La mayoría de los asesinatos ocurrieron en San Onofre, Morroa y Toluviejo,en Sucre. Chalán no tuvo muertes violentas.
El Carmen de Bolívar,encabeza la lista macabra en Bolívar , con 18. San Jacinto aparece con diez en el 2022, que es una cifra alta. En Ovejas hubo 7.
De este año, que ha sido especialmente violento en Sucre y Cartagena, en San Jacinto se dice que 2023 ha sido muy violento, donde la situación parece muy calamitosa, por la falta del precioso líquido y donde la cultura sigue sacando su casta, con dos congos de Oro en el carnaval de Barranquilla.
Sin cifras conocidas oficialmente se dice que los registros son altos y los humoristas le sacan punta a la situación, en el sentido de que hay algunos devotos de San Tom ,un santo extraño, a quien le ofrecieron cuarenta difuntos si les permitia hacer los mejores carnavales del mundo.

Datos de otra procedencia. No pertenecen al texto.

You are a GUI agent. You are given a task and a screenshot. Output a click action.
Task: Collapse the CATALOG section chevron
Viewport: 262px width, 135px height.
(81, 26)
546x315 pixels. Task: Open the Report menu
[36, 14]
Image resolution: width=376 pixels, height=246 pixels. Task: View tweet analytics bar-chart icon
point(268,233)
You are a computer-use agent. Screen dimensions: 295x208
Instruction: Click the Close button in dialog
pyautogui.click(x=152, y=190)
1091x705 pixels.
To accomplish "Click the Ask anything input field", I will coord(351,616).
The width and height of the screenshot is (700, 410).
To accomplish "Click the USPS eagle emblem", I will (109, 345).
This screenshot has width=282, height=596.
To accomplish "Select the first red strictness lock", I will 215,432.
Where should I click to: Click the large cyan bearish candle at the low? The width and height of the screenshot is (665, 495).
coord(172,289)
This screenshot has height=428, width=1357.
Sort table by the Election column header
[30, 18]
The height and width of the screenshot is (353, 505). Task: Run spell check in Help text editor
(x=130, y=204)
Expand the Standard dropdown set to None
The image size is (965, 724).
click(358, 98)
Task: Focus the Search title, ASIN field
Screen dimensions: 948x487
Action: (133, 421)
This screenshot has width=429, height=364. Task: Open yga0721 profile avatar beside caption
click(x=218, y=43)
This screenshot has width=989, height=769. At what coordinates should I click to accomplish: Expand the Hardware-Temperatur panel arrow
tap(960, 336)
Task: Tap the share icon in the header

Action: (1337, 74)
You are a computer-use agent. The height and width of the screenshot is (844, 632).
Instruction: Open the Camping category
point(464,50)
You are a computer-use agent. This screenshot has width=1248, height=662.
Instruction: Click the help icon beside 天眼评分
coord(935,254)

En medio de la mamadera de gallo del carnaval- el muerto al hoyo y el vivo al.mollo- dicen que la cifra de muertos prometida a San Tom ya pasó la promesa y que la gente disfrutó hasta el cansancio con la presentación de Natalia Curvelo, que grita más duro que Ana del Castillo, pero los gaiteros que ganaron el congo de oro en Barranquilla, brillaron por su ausencia.